As they wandered throughout the land, Manawyddan saw that the realm was exceedingly hospitable, with hunting second to none, and fertile fields bountiful with honey, and rivers full of fish. When the wedding circuit was finished, they returned to Arberth to tell Pryderi and Cigfa all they had seen. They sat down to enjoy a meal together and had just dipped their flesh forks into the cauldron when suddenly there was a clap of thunder, and before anyone could speak, a fall of mist descended upon the entire realm so that no one could see his hand before his face, much less anyone else.
After the mist, the heavens were filled with shining light of white and gold. And when they looked around they found that where before there were flocks and herds and dwellings, now they could see nothing at all: neither house, nor livestock, nor kinfolk, nor dwellings. They saw nothing at all except the empty ruins of the court, broken and deserted and abandoned. Gone were the people of the realm, gone the sheep and cattle. There was no one left in all Dyfed except the four of them, and Pryderi’s pack of hunting dogs, which had been lying at their feet in the hall.
“What is this?” said Manawyddan. “I greatly fear some terrible tribulation has befallen us. Let us go and see what may be done.”

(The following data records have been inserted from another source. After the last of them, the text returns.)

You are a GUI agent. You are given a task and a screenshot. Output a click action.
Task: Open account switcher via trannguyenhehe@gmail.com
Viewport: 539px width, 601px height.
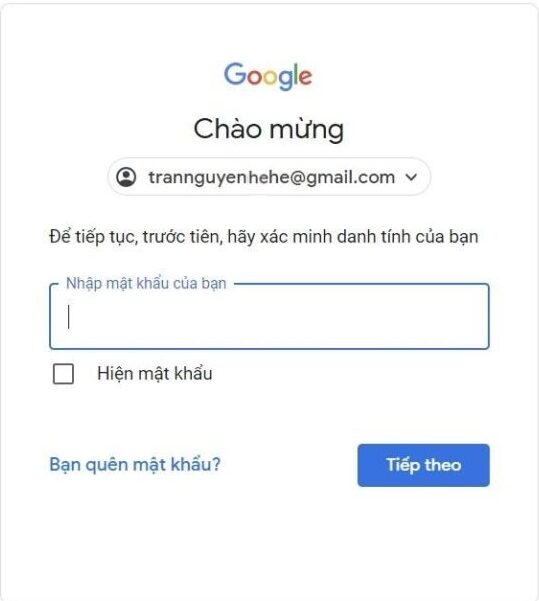tap(269, 177)
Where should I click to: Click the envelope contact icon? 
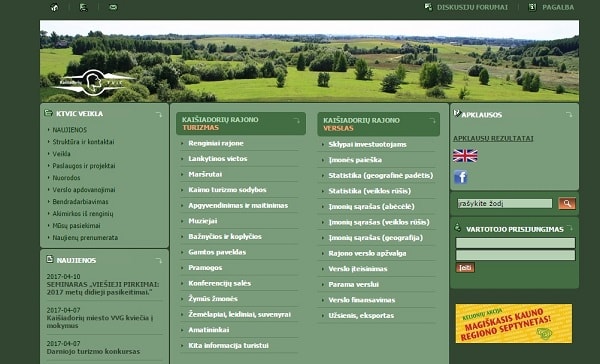click(113, 7)
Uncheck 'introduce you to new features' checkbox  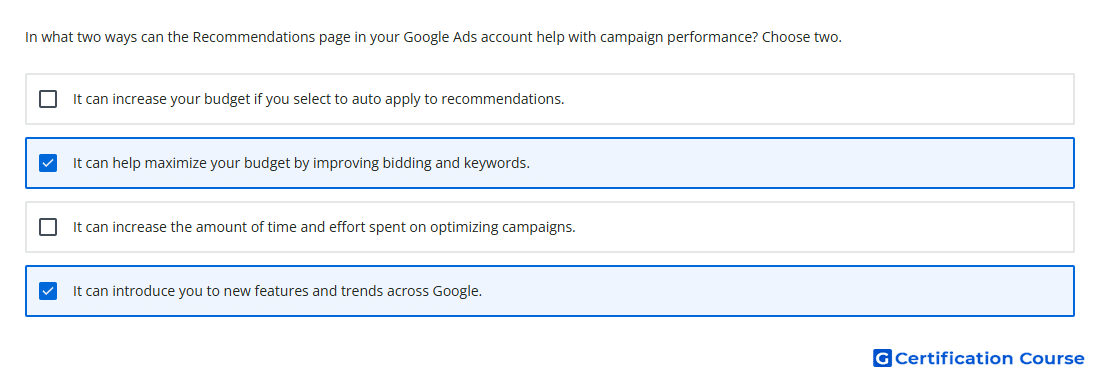coord(48,291)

Though they searched the hall, the sleeping nooks, the mead cellar, the kitchens, the stables and storehouses and granaries, nothing remained of any inhabitants, and of the rest of the realm they discovered only desolation and dense wilderness inhabited by ferocious beasts. Then those four bereft survivors began wandering the land; they hunted to survive and banked the fire high each night to fend off the wild beasts. As day gave way to day, the four friends grew more and more lonely for their countrymen, and more and more desperate.
“God as my witness,” announced Manawyddan one day, “we cannot go on like this much longer.”
“Yet unless we lie down in our graves and pull the dirt over our own heads,” pointed out Pryderi, “I think we must endure it yet a while.”
The next morning Pryderi and Manawyddan got up to hunt as before; they broke fast, prepared their dogs, took up their spears, and went outside. Almost at once, the leader of the pack picked up the scent and ran ahead, directly to a small copse of rowan trees. As soon as the hunters reached the grove, the dogs came yelping back, all bristling and fearful and whimpering as if they had been beaten.
“There is something strange here,” said Pryderi. “Let us see what hides within that copse.”
They crept close to the rowan grove, one trembling step at a time, until they reached the border of the trees. Suddenly, out from the cover of the rowans there burst a shining white boar with ears of deepest red. The dogs, with strong encouragement from the men, rushed after it. The boar ran a short distance away, then took a stand against the dogs, head lowered, tusks raking the ground, until the men came near. When the hunters closed in, the strange beast broke away, retreating once more.
After the boar they went, chasing it, cornering it, then chasing it again until they left the familiar fields and came to an unknown part of the realm, where they saw, rising on a great hill of a mound in the distance, a towering caer, all newly made, in a place they had seen neither stone nor building before. The boar was running swiftly up the ramp to the fortress with the dogs close behind it.
Once the boar and the dogs had disappeared through the entrance of the caer, Pryderi and Manawyddan pursued them. From the top of the fortress mound the two hunters watched and listened for their dogs. However long they were there, they heard neither another bark, nor whine, nor so much as a whimper from any of their dogs. Of any sign of them, there was none.